**Directions for this task**
Copy the data that appears below exactly. Drop the pictures.

(Excerpts from a dataset)
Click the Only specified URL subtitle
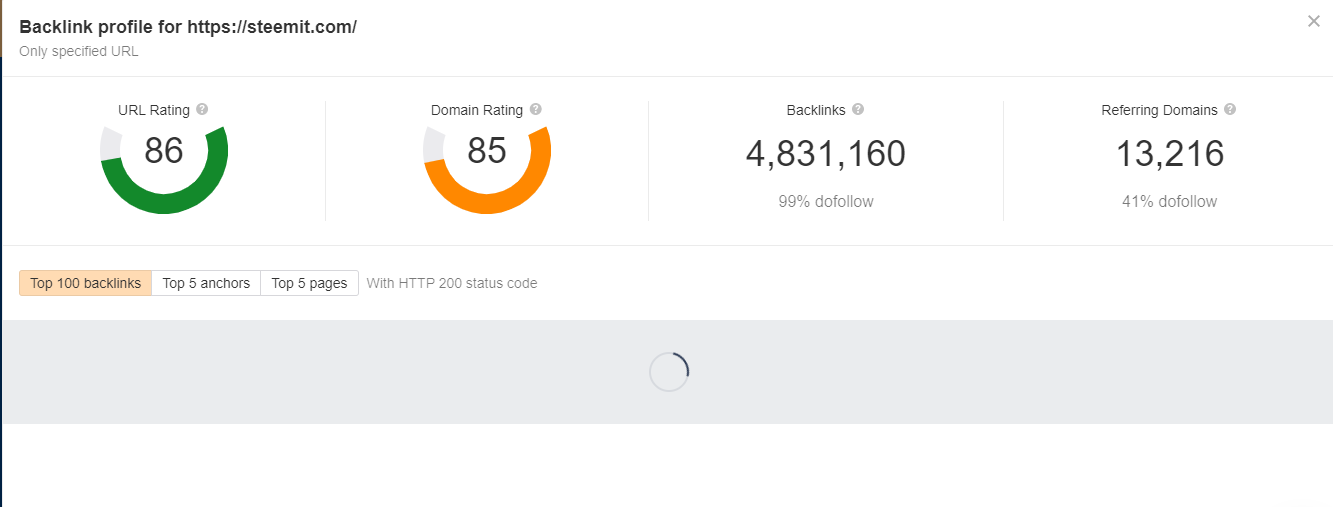 79,51
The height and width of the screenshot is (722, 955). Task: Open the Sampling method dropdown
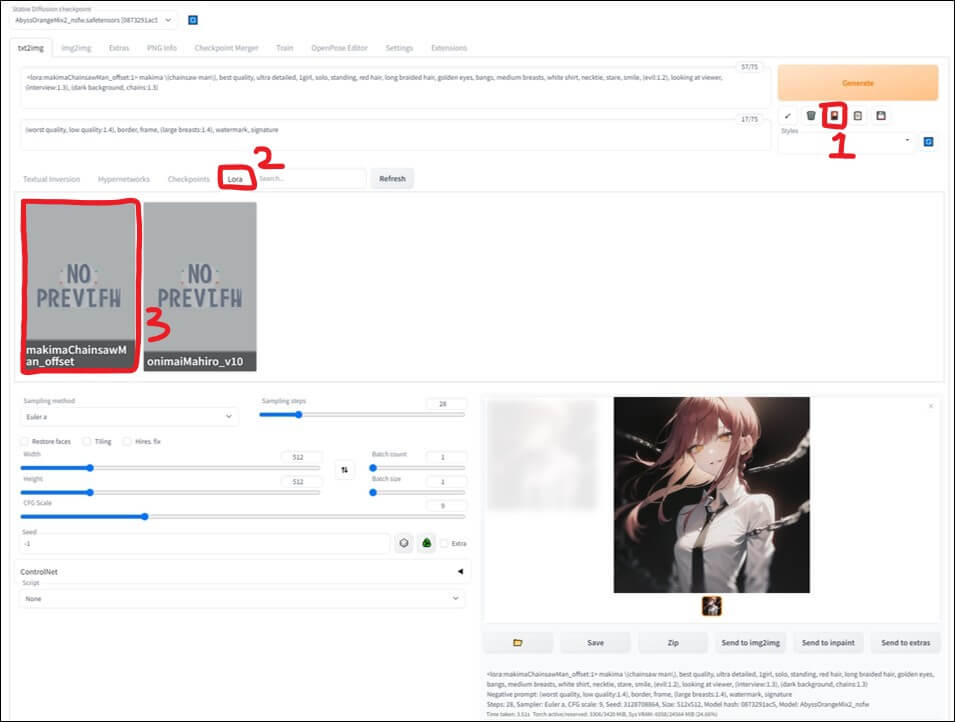pyautogui.click(x=130, y=416)
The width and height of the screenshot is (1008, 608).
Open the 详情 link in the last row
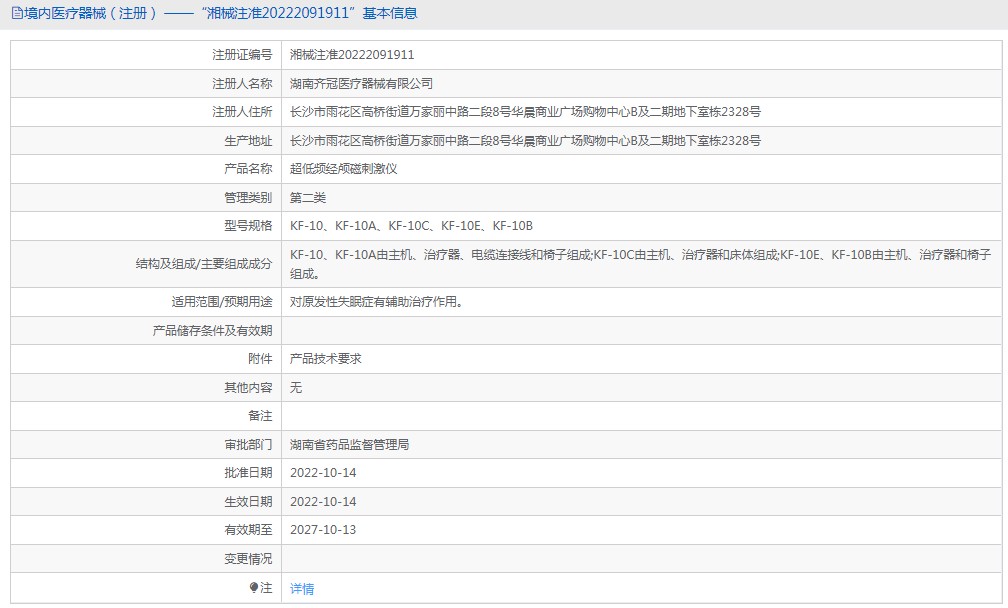302,589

**Solution for this task**
Click the Only specified URL subtitle
 79,51
The height and width of the screenshot is (722, 955). Task: Open the Sampling method dropdown
pyautogui.click(x=130, y=416)
The width and height of the screenshot is (1008, 608).
Open the 详情 link in the last row
302,589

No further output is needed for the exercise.